S&P Global Ratings affirmed its B- rating on
Ukraine’s foreign currency debt with a stable outlook, according to the
agency’s Apr. 20 press release. The stable outlook reflects the agency’s
expectation on reforms that will enable Ukraine to get the fifth IMF loan
tranche, S&P said.
The agency said it will consider a rating upgrade in
case Ukraine’s economic growth outperforms the expectations of S&P analysts
and if fiscal and external imbalances will improve. Also, the agency may decide
to upgrade if it concludes that “the security situation in the
nongovernment-controlled areas in Ukraine’s east has stabilized and a further
escalation is unlikely”.
S&P considers “a lack of funding from external
donors” as among Ukraine’s downside risks, as well as the adverse ruling of a
UK court in a legal battle over the payment of USD 3 bln in bonds issued by
Russia. Such a ruling ”might create technical constraints on Ukraine’s ability
to repay its commercial debt” in the worst case scenario, according to the
press release.
S&P analysts see Ukraine’s real GDP growth will
speed up from 2.5% in 2017 to 3.1% in 2018 and 2.9% in each of the next three
years. They see Ukraine’s current account deficit to increase from 1.9% of GDP
in 2017 to 2.6% in 2018-2019 and 2.7% in 2021. They expect Ukraine’s gross
international reserves will grow from USD 18.8 bln as of end-2017 to USD 21.5
bln in 2018, then declining to USD 19.5 bln in 2019 and stabilizing at USD 20.8
bln in 2021.
Interestingly, S&P sees Ukraine’s currency
weakening to UAH 29.5/USD as of end-2018 and UAH 30.5/USD in 2019 (from UAH
28.1/USD in 2017), but the expect that afterwards it will strengthen to UAH
28.8/USD in 2021.
Alexander Paraschiy: We agree
with S&P analysts that few reasons justify upgrading Ukraine’s sovereign
rating today.
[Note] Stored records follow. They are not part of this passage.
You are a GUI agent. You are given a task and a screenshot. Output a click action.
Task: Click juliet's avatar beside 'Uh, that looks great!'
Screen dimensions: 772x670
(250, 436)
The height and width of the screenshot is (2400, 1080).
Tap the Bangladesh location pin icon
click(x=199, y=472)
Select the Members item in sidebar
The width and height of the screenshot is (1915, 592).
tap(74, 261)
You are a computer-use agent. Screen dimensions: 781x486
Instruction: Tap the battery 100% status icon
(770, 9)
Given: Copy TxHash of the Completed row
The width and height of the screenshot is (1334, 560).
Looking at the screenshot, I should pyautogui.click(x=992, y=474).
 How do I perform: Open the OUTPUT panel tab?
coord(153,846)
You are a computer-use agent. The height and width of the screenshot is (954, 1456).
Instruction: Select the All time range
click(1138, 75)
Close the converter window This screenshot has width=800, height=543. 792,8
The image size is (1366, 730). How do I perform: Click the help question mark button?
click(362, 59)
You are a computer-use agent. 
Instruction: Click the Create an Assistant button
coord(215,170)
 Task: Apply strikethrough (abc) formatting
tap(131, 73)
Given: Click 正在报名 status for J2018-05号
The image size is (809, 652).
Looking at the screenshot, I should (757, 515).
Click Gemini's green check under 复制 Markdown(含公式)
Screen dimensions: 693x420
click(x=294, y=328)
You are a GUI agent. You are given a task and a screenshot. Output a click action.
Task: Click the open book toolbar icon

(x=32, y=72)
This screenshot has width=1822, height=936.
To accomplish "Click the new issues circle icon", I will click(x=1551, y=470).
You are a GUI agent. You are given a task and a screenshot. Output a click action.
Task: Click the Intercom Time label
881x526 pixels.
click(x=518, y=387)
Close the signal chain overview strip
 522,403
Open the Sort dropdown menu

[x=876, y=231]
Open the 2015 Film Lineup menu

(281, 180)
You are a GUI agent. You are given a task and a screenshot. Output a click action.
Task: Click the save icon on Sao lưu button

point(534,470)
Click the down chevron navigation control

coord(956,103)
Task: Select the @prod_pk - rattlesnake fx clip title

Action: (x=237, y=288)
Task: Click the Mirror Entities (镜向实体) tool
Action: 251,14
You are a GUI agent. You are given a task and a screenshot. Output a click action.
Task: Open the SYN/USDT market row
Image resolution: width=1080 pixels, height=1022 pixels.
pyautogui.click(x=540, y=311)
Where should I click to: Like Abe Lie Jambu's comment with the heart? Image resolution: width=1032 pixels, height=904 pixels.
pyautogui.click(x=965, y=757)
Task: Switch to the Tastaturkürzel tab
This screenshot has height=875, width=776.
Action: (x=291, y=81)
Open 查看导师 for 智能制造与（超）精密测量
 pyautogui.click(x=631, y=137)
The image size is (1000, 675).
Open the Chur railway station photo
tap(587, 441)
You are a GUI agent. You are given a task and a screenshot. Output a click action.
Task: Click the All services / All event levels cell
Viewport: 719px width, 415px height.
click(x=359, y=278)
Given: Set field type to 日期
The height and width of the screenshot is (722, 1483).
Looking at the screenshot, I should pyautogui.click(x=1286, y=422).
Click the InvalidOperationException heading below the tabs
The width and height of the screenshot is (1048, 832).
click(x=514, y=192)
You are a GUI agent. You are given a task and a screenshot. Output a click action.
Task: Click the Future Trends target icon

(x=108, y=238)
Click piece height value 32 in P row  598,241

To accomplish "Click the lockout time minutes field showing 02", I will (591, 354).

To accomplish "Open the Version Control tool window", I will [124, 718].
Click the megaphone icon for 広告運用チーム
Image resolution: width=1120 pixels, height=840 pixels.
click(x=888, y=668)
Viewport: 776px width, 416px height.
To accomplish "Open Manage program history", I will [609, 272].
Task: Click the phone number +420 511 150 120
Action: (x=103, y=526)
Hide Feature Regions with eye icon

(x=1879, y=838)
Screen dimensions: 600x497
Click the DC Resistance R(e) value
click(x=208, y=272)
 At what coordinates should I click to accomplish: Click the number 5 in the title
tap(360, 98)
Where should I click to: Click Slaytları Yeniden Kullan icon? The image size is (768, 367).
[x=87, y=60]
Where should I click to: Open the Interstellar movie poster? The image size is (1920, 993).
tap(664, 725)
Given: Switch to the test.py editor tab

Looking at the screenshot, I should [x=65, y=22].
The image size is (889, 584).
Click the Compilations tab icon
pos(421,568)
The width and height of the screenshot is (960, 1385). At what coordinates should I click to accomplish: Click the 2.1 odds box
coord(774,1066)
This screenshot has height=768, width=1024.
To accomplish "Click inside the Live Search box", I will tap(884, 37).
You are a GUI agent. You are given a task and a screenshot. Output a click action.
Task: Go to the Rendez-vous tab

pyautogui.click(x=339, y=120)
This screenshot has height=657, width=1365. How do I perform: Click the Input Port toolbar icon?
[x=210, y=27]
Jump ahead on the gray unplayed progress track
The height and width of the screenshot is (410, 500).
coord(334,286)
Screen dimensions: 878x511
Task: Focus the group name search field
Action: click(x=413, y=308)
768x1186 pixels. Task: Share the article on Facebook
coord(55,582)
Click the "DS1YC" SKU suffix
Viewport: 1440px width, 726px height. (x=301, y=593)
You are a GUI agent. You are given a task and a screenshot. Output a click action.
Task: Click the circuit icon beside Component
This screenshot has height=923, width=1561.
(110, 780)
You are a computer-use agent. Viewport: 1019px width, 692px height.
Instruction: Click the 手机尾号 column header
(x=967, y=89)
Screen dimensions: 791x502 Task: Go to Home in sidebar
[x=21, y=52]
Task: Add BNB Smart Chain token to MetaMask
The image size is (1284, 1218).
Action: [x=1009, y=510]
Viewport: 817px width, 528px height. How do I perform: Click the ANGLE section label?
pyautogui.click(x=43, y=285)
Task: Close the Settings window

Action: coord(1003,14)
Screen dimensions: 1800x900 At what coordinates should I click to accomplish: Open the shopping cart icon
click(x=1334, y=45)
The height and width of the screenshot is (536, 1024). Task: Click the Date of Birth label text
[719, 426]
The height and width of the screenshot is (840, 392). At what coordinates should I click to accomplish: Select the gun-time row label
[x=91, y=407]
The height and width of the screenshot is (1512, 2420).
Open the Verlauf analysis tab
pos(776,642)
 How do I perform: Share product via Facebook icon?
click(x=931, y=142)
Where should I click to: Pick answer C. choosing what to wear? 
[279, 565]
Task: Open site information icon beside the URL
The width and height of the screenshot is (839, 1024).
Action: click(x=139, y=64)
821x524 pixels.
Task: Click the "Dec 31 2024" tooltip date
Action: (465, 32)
A delay in IMF cooperation is the key risk currently, while the
upcoming election season creates additional fiscal risks for the country. The
rating agency made it clear that Ukraine’s rating will be downgraded in case
the government fails to meet EFF program requirements, which will significantly
limit the country’s ability to borrow abroad.
S&P’s outlook of Ukraine’s economic growth is more
or less in line with the view of Ukraine’s central bank (below 3% real growth
in 2019-2020), which might be too conservative if Ukraine continues with
reforms in late 2019 and 2020. At the same time, we consider S&P’s view of
the Ukrainian currency strengthening in 2020-2021 as very optimistic.